Y alzándose rápida y resúelta, cogió la bestia por el ronzal y dirigióse con ella hacia el palio; mientras Agustín hacíase saltar la sangre en los labios, Bernardo regodeábase con su triunfo, el tío Salustiano contemplaba á éste con amenazadora gravedad y los Cantuesos sentíanse más anchos que largos pensando en los honores tributados á su hijo por el alcalde de Almogía.


CAPÍTULO XXVII


Á qué fué Agustín á Málaga


¡Cielo santo y qué noche la que pasaron los principales protagonistas de esta verídica historia!

Ni Dolores, ya arrepentida de su imprudencia; ni Bernardo, lleno de incertidumbres y congojas; ni Agustín, flajelado por los celos y por la ira, pudieron cerrar los ojos.

El último no se desnudó siquiera, ¡para qué! Al quedarse sólo en su estancia sentóse en el balcón á bucear en el porvenir. ¡Dichoso porvenir el suyo, tirase ya para arriba, ya para abajo! Cualquiera podía precisar la ruta que se debía adoptar; por todas partes desembocaba siempre en las dos únicas soluciones: en la infamia ó en el ridículo.

Por fin, allá por la madrugada pudo más el cansancio que sus graves preocupaciones y fuese al lecho y quedóse dormido.

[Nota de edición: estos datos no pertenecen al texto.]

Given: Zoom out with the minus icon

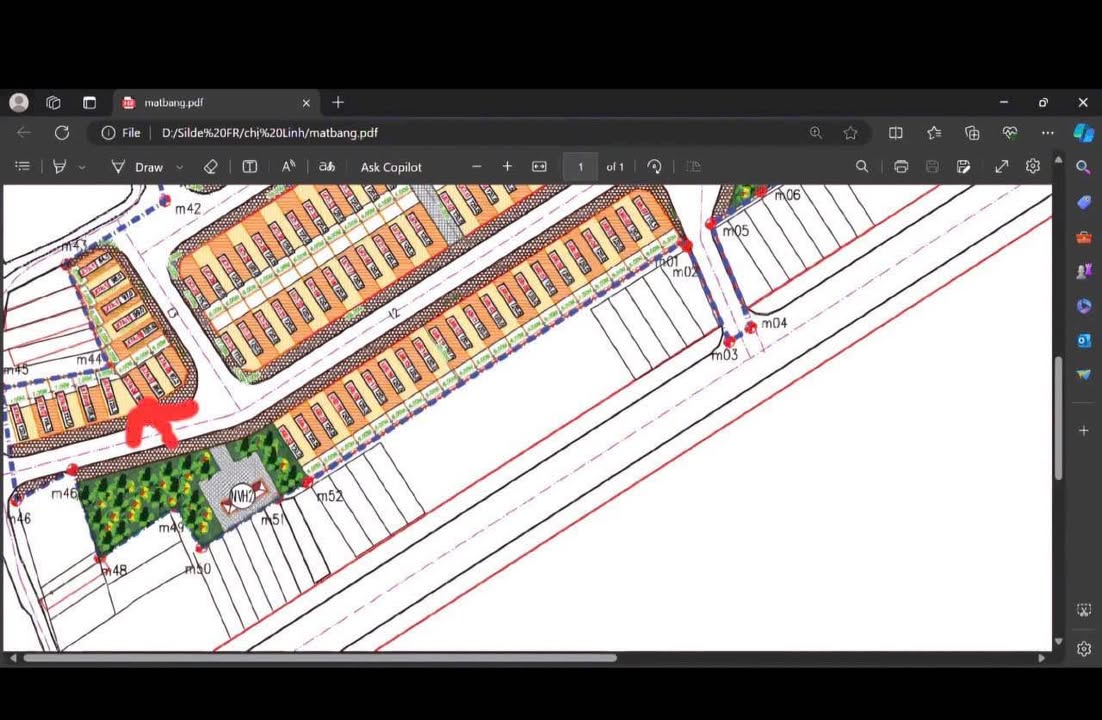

Cuando abrió los ojos empezaban los claros del día á teñir de tonos blanquecinos el horizonte; allá, en una cumbre, cantó una perdiz; el gallo despertaba el harem con estridentes cacareos; empezaba á embalsamarse el ambiente; el Chamullo, al ver á Agustín desde los secos haces de retama que le servían de lecho, le dijo:

—Bien se madruga, mostramo.

—Arréglame la Careta, voy á Málaga.

—La señá Tomasa, al verle montar en la enjaezada yegua, le preguntó:

—¿A qué vas tú á Málaga? ¿Poiqué no dejas pá mañana lo que tengas que jacer hoy?

—¿Y por qué he de dejarlo?

—¡Poique como mañana sus tomáis los dichos!

—Mañana no podré entretenerme en lo que tengo que hacer.

La cortijera se resignó á regañadientes.

Cuando Dolores se levantó, ya caminaba hacia la capital su prometido; éste, al llegar á la planicie, había visto á Bernardo, y esto encendióle más y más la sangre y tentaciones tuvo de hacerle sentir al ingrato el peso de la terrible borrasca desencadenada en su espíritu.

Cuando llegó á Málaga y hubo soltado en el parador la modesta cabalgadura, dirigióse al Centro Militar, donde preguntó por el teniente Centenera.

—Dentro de poco estará aquí; viene todos los días á estas horas—le respondió el conserje.

Reclinóse Villarrubia en una de las muelles otomanas y desatándole las alas al pensamiento, dejóle vagar á sus antojos por las poco gratas perspectivas de su existencia, mientras miraba sin ver los ricos cortinajes, los grandes lienzos en marcos de peluche que decoraban las estucadas paredes, los artísticos artesonados, las lujosas arañas y los transeúntes que desfilaban rápidos por delante del amplio ventanal.

Su exaltación había ido disminuyendo al par que una triste y sentimental melancolía apoderábase de su ser.
Cuando más ensimismado estaba sintióse estrechamente oprimido por los brazos de Centenera.